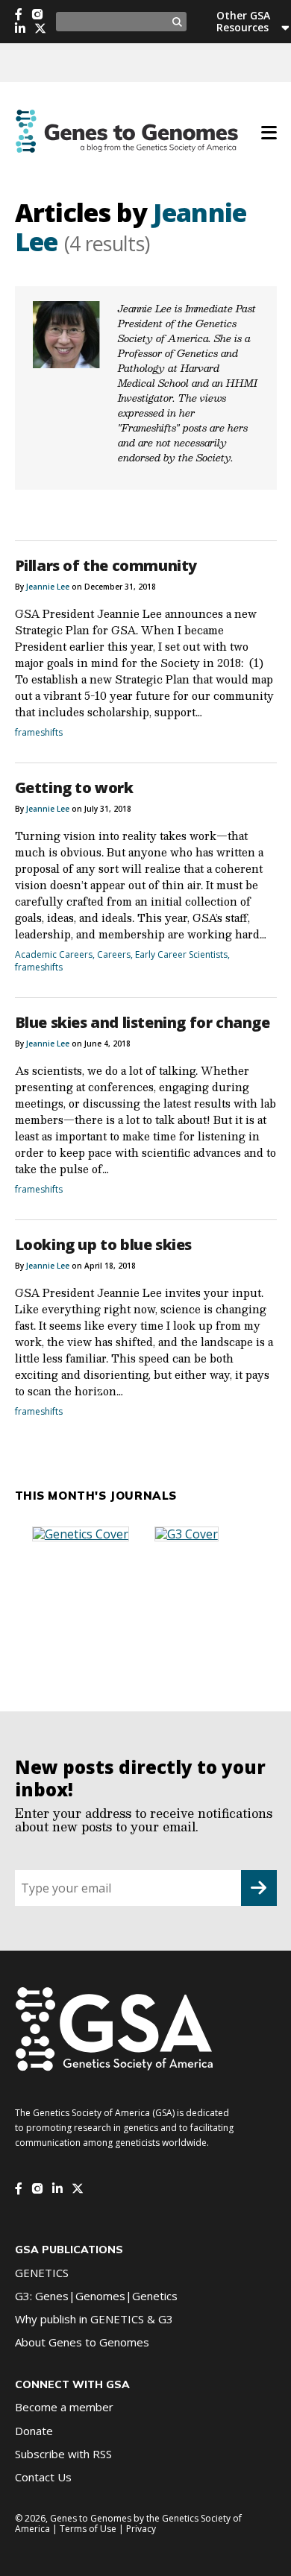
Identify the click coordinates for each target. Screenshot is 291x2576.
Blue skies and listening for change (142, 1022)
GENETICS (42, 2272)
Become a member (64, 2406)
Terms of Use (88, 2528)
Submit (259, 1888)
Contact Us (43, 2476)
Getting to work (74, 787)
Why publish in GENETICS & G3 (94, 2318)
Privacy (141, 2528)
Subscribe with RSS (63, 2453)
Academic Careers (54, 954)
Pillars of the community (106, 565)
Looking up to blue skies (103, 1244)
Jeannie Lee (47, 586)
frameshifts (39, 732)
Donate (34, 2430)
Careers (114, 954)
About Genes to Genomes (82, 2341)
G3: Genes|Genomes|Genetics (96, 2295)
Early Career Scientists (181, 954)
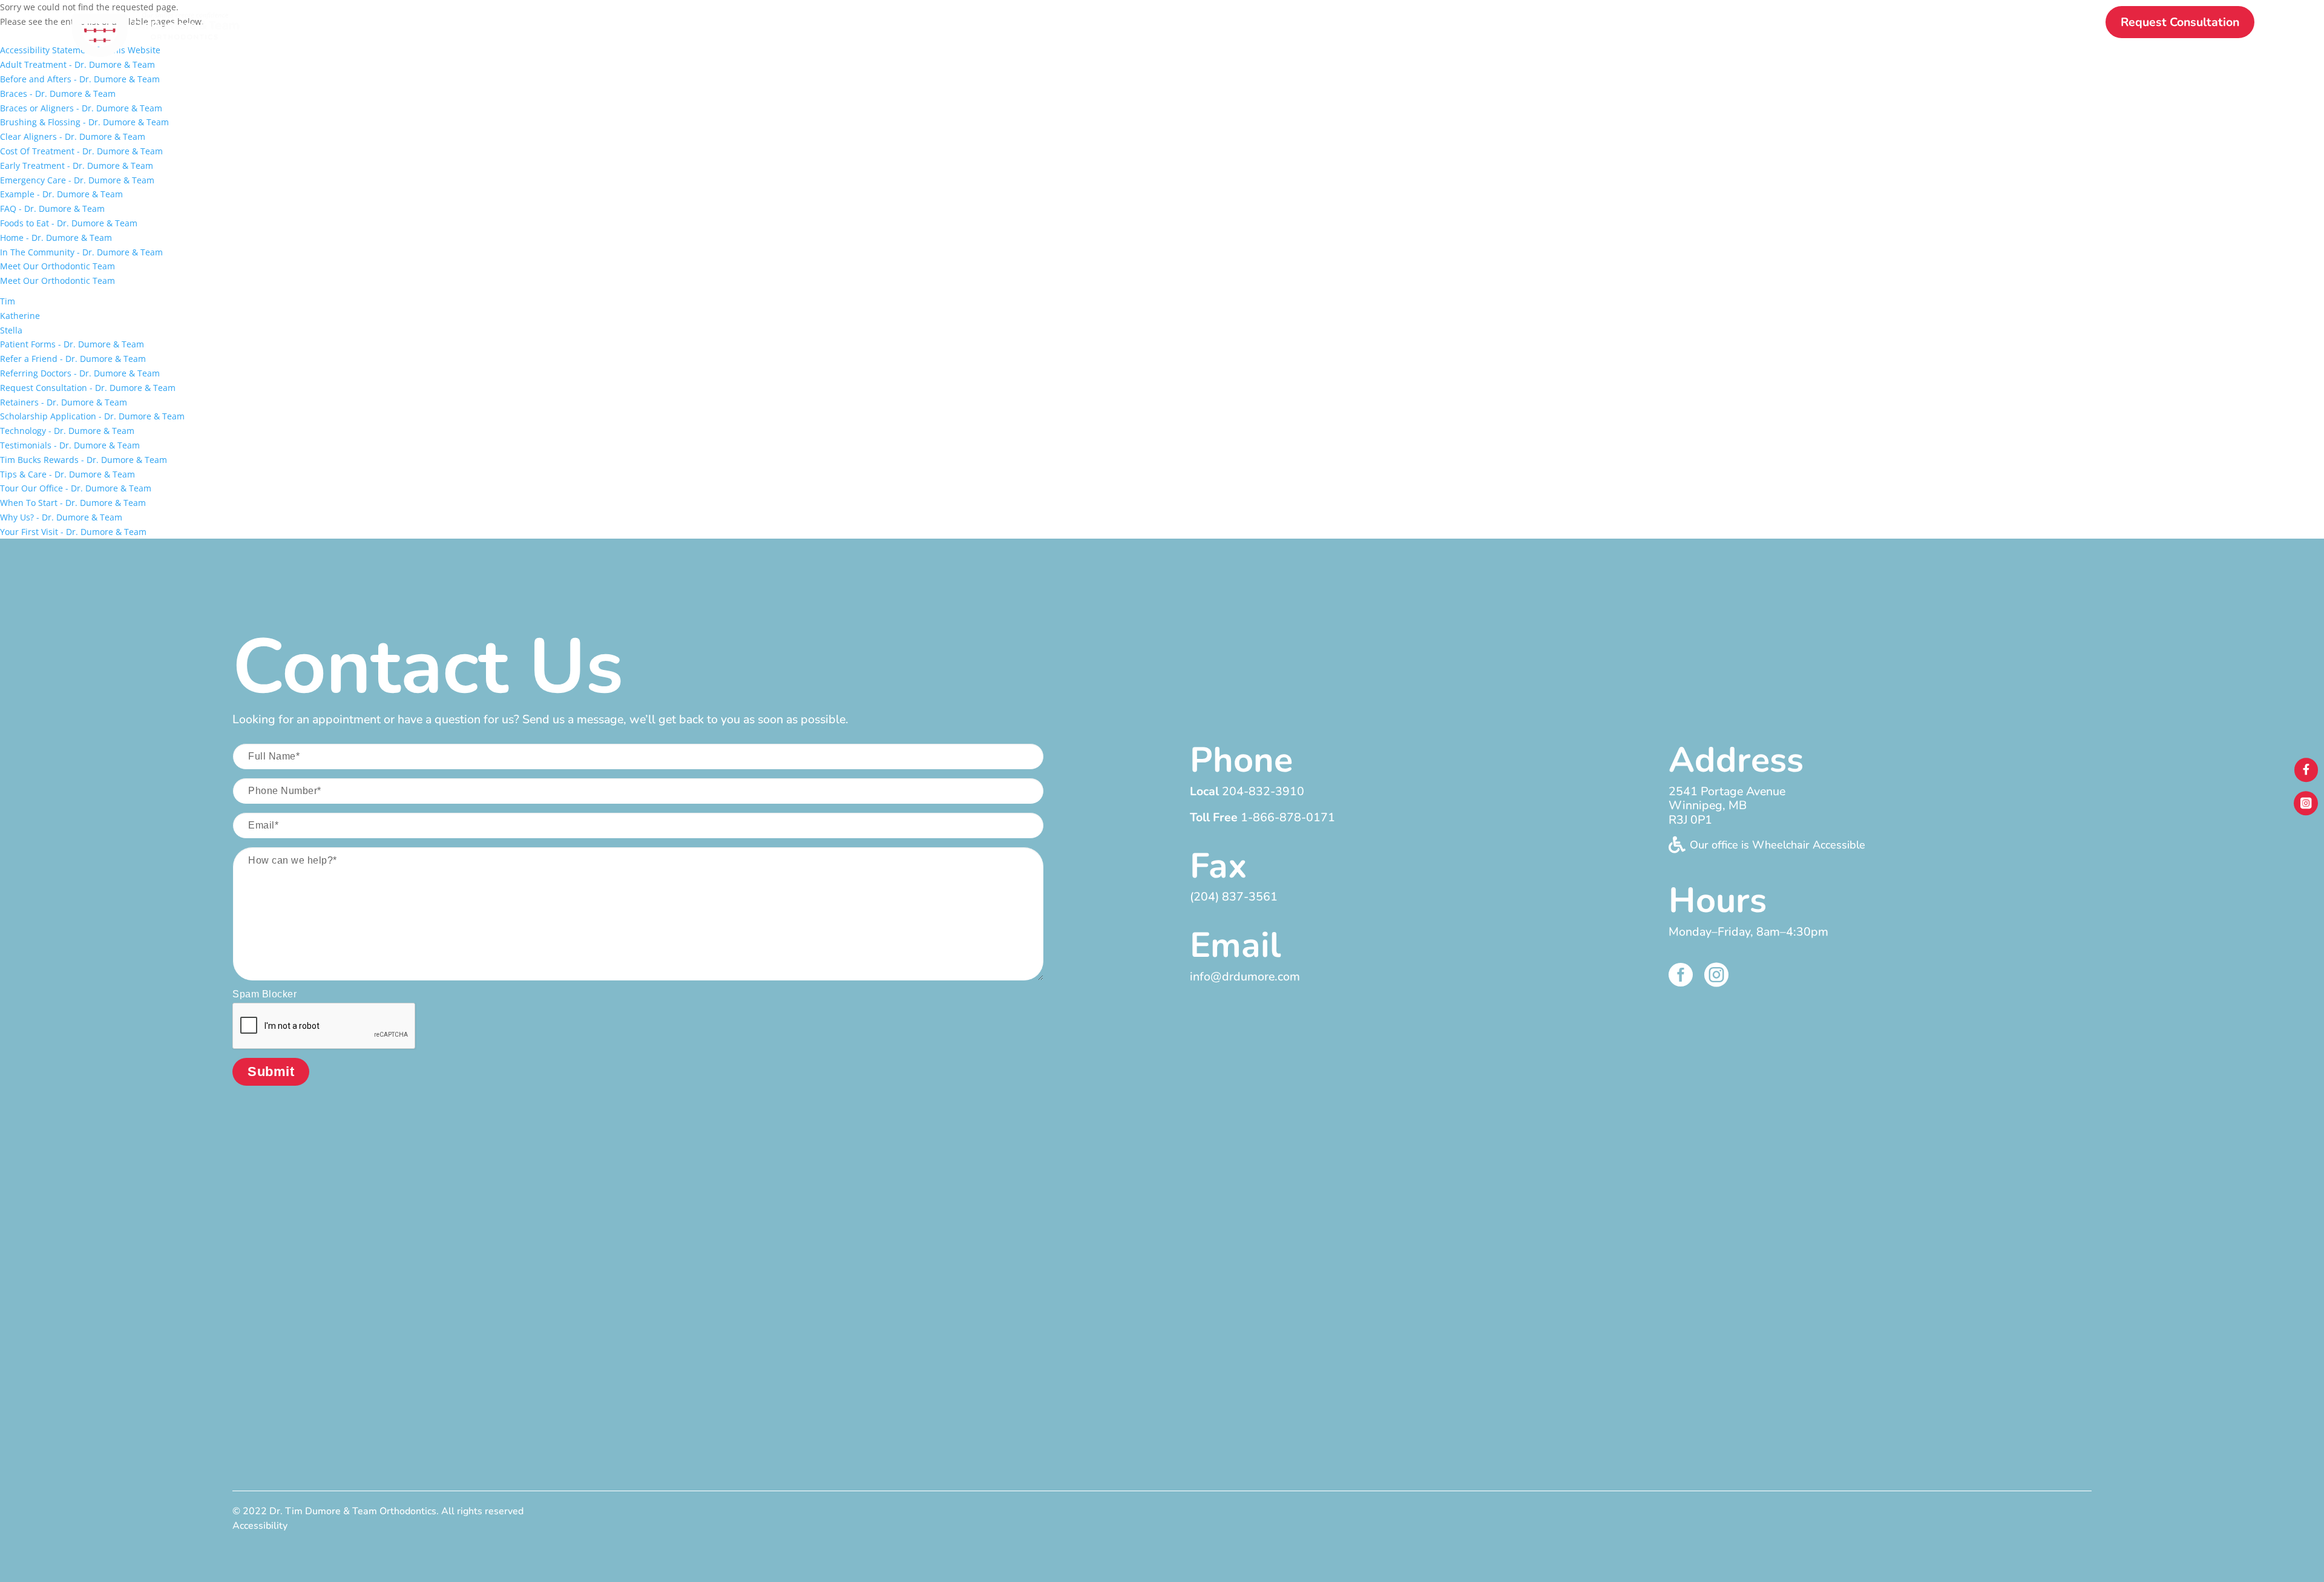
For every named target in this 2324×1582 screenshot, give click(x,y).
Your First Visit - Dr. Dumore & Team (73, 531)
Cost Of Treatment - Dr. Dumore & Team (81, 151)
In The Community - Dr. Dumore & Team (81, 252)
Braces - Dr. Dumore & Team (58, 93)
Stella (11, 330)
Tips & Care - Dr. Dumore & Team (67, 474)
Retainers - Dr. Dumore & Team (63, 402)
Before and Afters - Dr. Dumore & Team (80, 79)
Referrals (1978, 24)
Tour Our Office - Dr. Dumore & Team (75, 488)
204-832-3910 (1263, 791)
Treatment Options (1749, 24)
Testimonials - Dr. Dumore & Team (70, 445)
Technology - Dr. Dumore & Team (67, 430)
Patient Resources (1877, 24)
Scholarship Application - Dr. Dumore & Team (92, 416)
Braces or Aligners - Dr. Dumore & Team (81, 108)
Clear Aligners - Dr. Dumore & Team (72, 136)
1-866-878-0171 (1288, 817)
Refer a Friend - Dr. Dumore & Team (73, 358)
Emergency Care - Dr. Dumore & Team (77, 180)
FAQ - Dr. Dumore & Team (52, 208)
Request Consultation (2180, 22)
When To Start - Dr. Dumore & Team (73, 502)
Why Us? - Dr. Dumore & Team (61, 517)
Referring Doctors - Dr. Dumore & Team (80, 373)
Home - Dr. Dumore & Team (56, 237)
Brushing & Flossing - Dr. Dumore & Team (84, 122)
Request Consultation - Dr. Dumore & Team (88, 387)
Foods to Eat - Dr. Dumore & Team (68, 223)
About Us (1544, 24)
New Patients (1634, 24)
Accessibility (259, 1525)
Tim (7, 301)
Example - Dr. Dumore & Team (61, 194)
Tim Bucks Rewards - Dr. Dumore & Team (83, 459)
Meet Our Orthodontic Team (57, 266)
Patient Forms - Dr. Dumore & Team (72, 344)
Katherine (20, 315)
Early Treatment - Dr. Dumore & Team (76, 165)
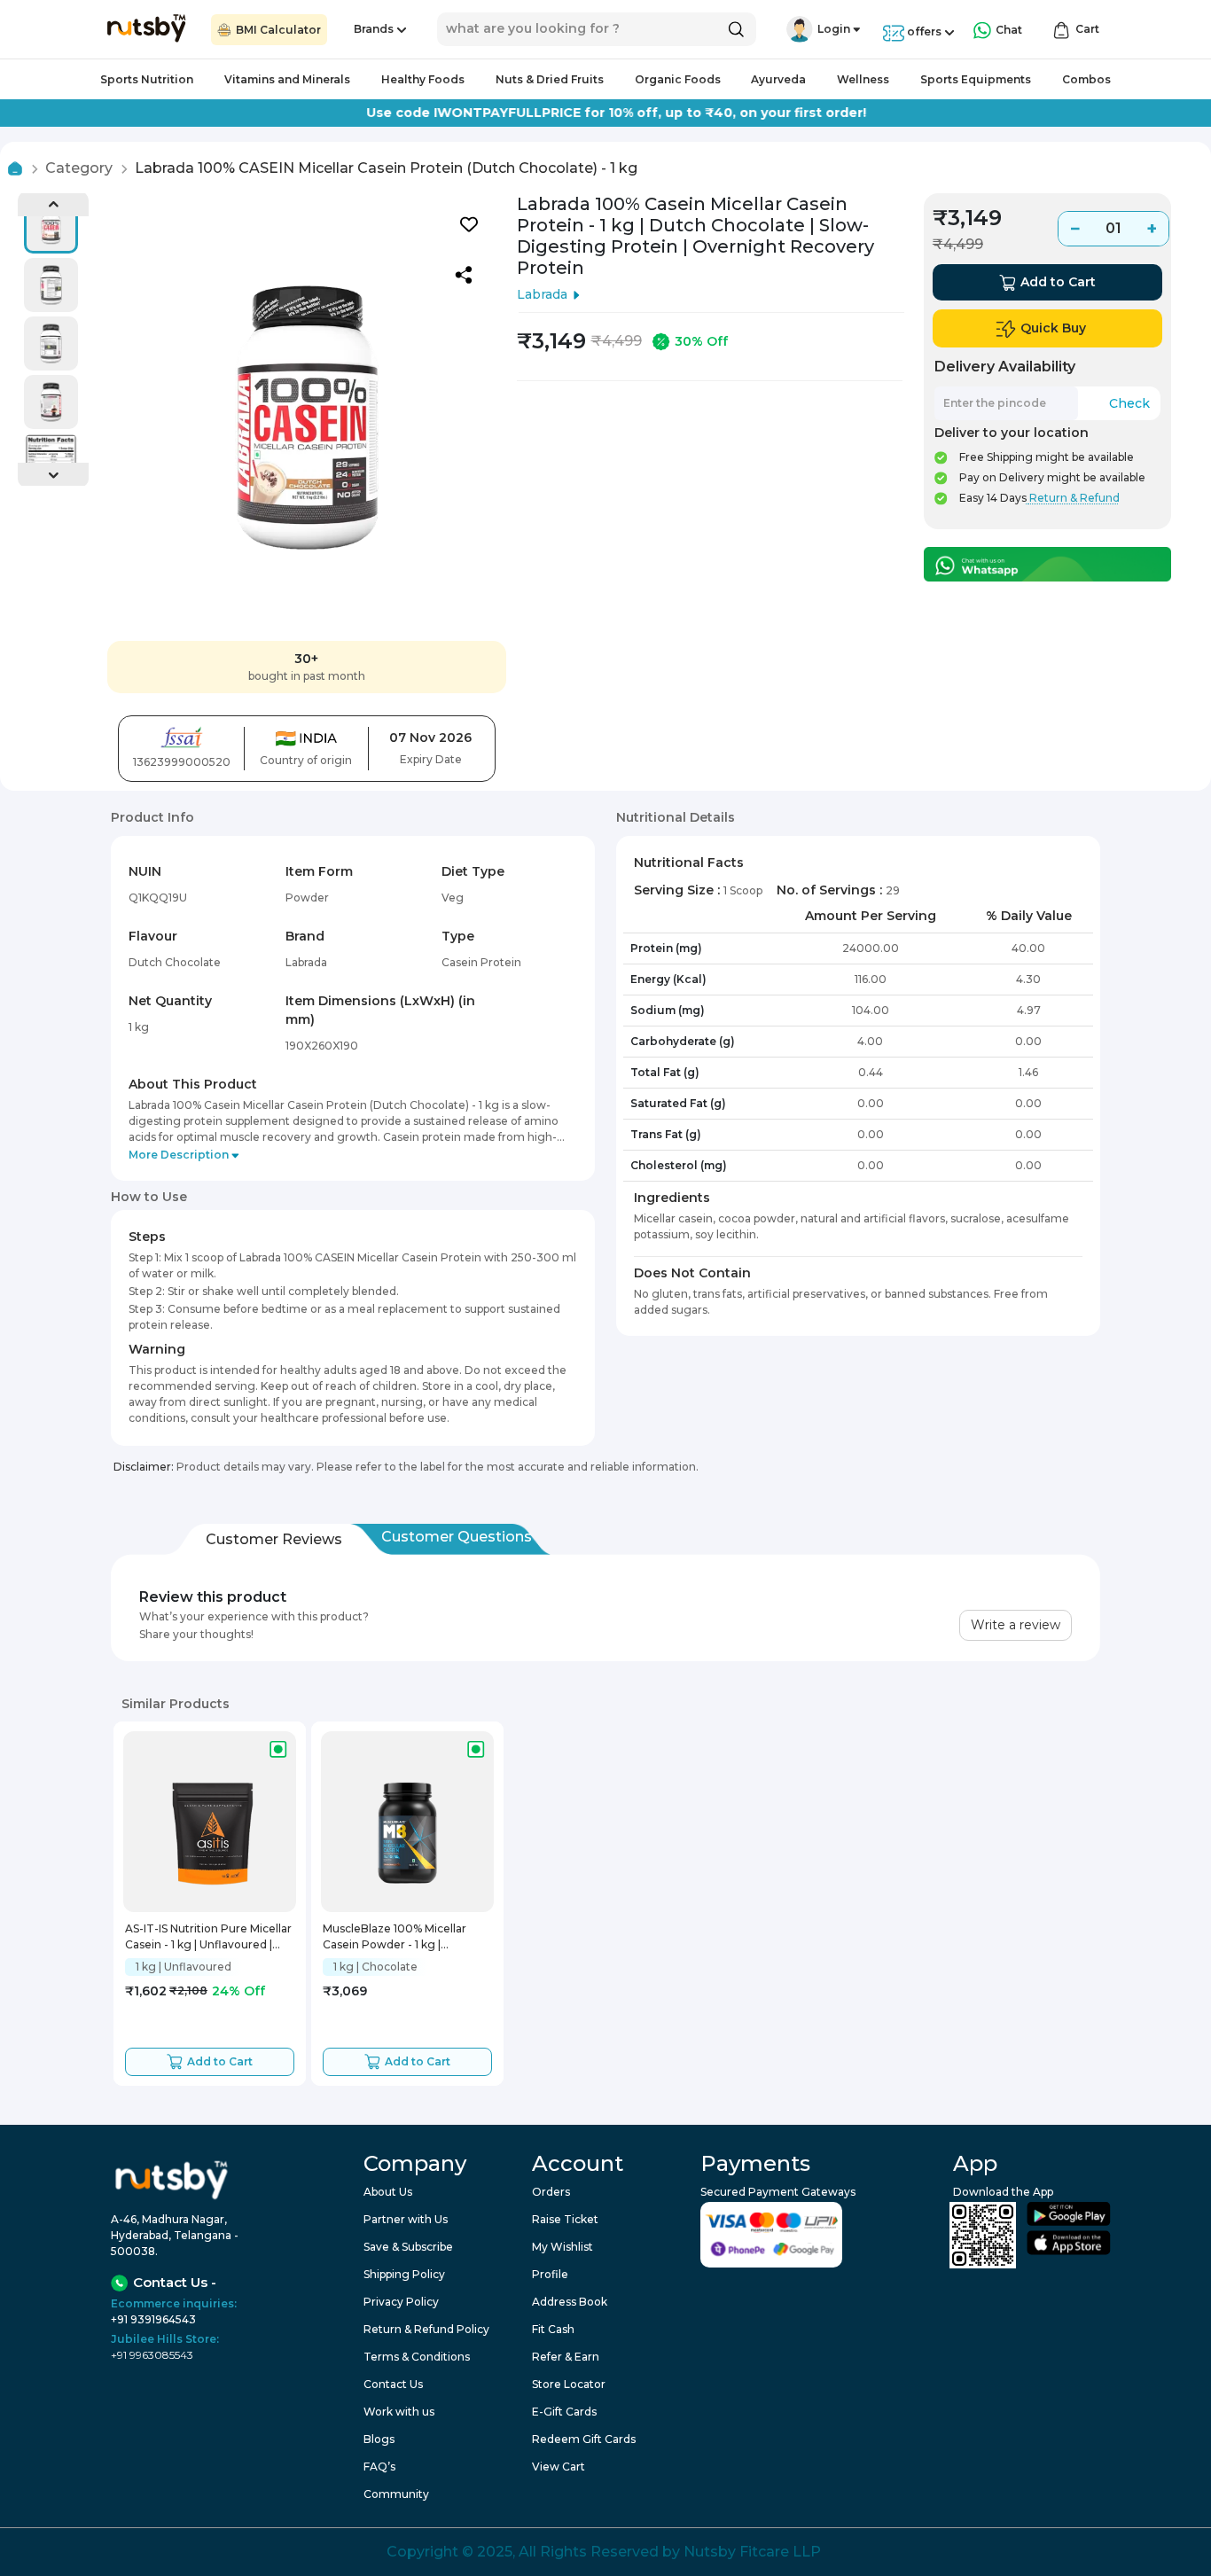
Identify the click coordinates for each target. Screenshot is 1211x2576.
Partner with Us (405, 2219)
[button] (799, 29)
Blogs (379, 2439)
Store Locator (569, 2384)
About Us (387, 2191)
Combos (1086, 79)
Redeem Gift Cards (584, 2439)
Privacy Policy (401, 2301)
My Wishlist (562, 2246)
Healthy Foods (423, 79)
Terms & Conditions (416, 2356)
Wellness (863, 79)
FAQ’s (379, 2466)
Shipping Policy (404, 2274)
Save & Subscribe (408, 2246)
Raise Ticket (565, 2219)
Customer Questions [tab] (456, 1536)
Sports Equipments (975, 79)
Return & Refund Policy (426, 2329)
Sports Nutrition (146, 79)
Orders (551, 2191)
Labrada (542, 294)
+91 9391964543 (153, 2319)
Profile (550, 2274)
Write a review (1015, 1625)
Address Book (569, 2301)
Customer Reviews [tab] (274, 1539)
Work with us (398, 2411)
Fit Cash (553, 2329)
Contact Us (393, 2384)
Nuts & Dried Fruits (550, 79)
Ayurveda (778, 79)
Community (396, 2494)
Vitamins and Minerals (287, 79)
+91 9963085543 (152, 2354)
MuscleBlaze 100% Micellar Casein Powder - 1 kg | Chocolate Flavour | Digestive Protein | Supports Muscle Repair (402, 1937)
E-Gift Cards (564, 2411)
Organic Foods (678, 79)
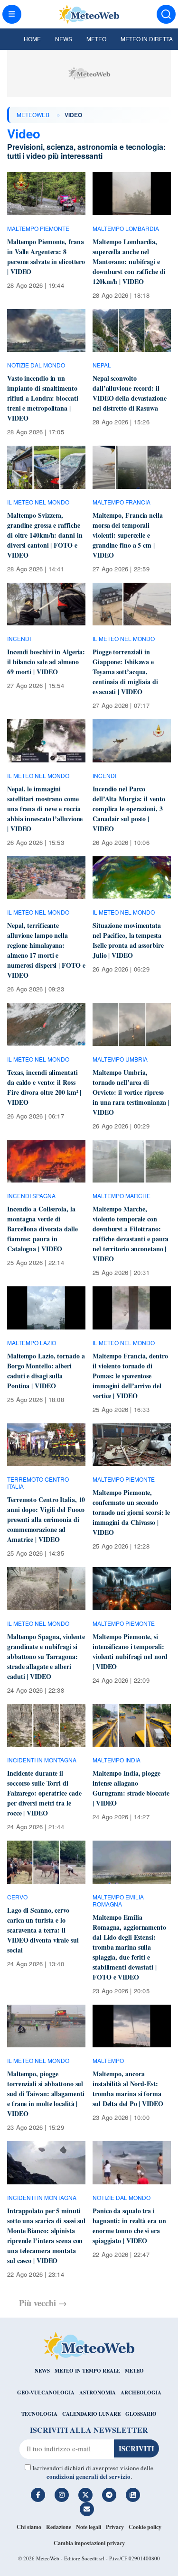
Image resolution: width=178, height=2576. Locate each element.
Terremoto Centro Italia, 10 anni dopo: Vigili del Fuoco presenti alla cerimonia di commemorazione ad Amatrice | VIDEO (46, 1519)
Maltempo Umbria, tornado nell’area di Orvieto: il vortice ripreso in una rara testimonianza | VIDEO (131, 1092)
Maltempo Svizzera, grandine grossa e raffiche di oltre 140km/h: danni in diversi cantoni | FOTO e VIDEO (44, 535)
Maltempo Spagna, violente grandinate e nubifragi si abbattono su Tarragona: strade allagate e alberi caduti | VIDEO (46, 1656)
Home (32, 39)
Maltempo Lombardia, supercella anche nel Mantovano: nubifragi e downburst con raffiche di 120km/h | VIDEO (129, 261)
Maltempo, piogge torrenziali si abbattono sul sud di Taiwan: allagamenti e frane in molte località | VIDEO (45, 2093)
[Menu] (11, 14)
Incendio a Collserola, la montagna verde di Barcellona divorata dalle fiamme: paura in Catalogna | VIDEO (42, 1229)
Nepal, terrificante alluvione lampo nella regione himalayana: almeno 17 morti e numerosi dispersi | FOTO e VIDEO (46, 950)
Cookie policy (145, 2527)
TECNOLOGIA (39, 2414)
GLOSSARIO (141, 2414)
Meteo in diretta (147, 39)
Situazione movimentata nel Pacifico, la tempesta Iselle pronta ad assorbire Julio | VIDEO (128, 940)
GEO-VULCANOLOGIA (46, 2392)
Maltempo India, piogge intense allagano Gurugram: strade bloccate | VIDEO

§ **The problem**
Looking at the data above, write out exactly the lines that start at the one containing "Maltempo, piogge torrenziali" and end at the one containing "Incendio a Collserola, la"; include both and nothing beyond.

§ **Task answer**
Maltempo, piogge torrenziali si abbattono sul sud di Taiwan: allagamenti e frane in molte località | VIDEO (45, 2093)
[Menu] (11, 14)
Incendio a Collserola, la montagna verde di Barcellona divorata dalle fiamme: paura in Catalogna | VIDEO (42, 1229)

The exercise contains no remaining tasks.